A disabled holidaymaker claims he was booted out of an amusement arcade – because they have ‘banned mobility scooters’.
Simon Sansome, 39, was enjoying a family getaway in Ingoldmells, Skegness, Lincolnshire, on Wednesday when he says he was asked to leave Bells Amusement Arcade by an employee.
The disability activist, who is paralysed from the waist down, was horrified to spot a sign up in their window claiming due to a ‘management decision’ mobility scooters were ‘no longer allowed in the establishment’ – due to ‘accidents with customers’.
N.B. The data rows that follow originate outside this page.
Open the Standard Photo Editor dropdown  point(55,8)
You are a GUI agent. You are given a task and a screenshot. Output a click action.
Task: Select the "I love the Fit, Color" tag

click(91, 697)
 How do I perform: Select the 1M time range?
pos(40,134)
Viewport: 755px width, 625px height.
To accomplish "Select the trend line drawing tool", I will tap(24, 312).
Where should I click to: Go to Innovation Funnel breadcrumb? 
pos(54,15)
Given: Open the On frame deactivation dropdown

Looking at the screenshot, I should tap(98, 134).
Simon Sansome, 39, was enjoying a family getaway in Ingoldmells, Skegness, Lincolnshire, on Wednesday when he says he was asked to leave Bells Amusement Arcade by an employee
Mr Sansome was at the Bells Amusement Arcade, pictured, along with his family
Mr Sansome, who runs a blog raising awareness of disability access issues, claims he has since tried getting in touch with the arcade to speak to the manager, but has received no answer.
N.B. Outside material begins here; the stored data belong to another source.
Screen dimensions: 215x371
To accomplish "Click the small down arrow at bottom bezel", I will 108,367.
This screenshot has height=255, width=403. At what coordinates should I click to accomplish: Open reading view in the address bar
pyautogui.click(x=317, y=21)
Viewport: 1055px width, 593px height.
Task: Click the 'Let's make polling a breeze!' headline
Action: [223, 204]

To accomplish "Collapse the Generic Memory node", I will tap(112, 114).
He slammed the decision as ‘ridiculous’ and ‘obscene’ as he says he was not offered a manual wheelchair or any other alternative way to enjoy the venue.
The sign reads: ‘Please note – mobility scooters are no longer allowed within this establishment. This is a decision made due to the amount of accidents involving other customers just lately.
‘We have manual wheelchairs for your use. Please see a member of staff who will assist you with this.’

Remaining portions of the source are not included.